When Should an LLM Forget You? A Benchmark for Deciding What Memory to Drop

The Memory Retention Problem

LLM agents are getting persistent memory, and nobody has figured out how to take it away. The current generation of agent frameworks stores conversation history, user preferences, and task context in retrieval databases that persist across sessions. The design assumption is simple: more memory makes better agents. A recent survey of agent memory architectures confirms this, showing that removing long-term memory drops task completion rates from over 80% to roughly 45% (arXiv:2603.07670). Memory is not a nice-to-have. It is the mechanism that makes multi-step agent workflows viable.

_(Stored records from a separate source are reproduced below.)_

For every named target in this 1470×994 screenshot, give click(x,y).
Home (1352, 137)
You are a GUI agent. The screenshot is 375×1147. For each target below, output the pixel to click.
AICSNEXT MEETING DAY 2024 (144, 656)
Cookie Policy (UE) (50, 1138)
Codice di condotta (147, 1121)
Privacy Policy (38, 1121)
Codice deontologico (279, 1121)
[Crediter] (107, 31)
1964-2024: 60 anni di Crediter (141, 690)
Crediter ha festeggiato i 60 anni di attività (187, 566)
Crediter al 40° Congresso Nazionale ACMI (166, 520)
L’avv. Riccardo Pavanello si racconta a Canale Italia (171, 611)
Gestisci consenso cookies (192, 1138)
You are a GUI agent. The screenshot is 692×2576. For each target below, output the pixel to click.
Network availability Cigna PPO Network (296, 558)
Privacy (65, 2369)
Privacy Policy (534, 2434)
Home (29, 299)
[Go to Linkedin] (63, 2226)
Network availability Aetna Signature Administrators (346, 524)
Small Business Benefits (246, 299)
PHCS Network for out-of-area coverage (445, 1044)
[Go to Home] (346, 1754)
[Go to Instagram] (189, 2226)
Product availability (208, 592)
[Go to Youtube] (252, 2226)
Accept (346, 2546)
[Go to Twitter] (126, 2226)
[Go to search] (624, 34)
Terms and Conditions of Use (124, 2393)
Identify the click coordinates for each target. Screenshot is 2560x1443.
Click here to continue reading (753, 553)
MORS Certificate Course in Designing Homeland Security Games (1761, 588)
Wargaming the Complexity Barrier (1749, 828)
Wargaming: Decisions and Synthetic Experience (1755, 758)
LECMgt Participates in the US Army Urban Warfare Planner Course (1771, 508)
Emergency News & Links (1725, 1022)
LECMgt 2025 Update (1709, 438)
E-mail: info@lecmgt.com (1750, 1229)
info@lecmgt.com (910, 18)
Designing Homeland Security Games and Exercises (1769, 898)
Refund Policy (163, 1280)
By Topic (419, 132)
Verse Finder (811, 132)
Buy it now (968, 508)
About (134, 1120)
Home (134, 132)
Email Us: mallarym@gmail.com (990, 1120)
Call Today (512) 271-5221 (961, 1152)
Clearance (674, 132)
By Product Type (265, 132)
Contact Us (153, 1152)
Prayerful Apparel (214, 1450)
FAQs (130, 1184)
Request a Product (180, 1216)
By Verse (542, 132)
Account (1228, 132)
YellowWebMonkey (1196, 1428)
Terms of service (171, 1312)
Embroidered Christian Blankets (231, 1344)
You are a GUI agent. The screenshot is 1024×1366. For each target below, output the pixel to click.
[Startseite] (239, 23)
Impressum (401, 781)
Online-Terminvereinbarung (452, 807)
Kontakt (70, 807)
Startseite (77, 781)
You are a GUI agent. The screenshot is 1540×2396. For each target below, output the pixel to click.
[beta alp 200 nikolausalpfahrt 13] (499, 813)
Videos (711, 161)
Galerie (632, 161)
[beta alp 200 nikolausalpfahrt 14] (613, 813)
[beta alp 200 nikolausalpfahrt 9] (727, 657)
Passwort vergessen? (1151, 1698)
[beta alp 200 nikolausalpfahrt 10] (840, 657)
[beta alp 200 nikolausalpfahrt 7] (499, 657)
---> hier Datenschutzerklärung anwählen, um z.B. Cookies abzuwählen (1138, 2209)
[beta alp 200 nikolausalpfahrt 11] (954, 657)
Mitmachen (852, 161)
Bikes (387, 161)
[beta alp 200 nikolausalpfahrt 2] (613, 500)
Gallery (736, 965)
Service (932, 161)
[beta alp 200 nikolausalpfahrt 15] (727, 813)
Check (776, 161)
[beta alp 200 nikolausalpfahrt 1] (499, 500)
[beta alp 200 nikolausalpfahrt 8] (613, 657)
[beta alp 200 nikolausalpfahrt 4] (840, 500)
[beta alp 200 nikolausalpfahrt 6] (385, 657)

The problem is the other direction. When a user asks an agent to forget something, or when a data deletion request arrives under GDPR Article 17, the assumption is that stored memories can be located and removed. That assumption breaks down in two places: the agent may retain information in ways that are not obvious or searchable, and even when explicit records are deleted, the behavioral traces may persist.

What PersistBench Measures

PersistBench is a benchmark designed to test not whether LLMs can remember, but whether they can forget appropriately. Its June 2026 v2 update, released ahead of ICML 2026, sharpened its safety findings around two specific failure modes in long-term memory management.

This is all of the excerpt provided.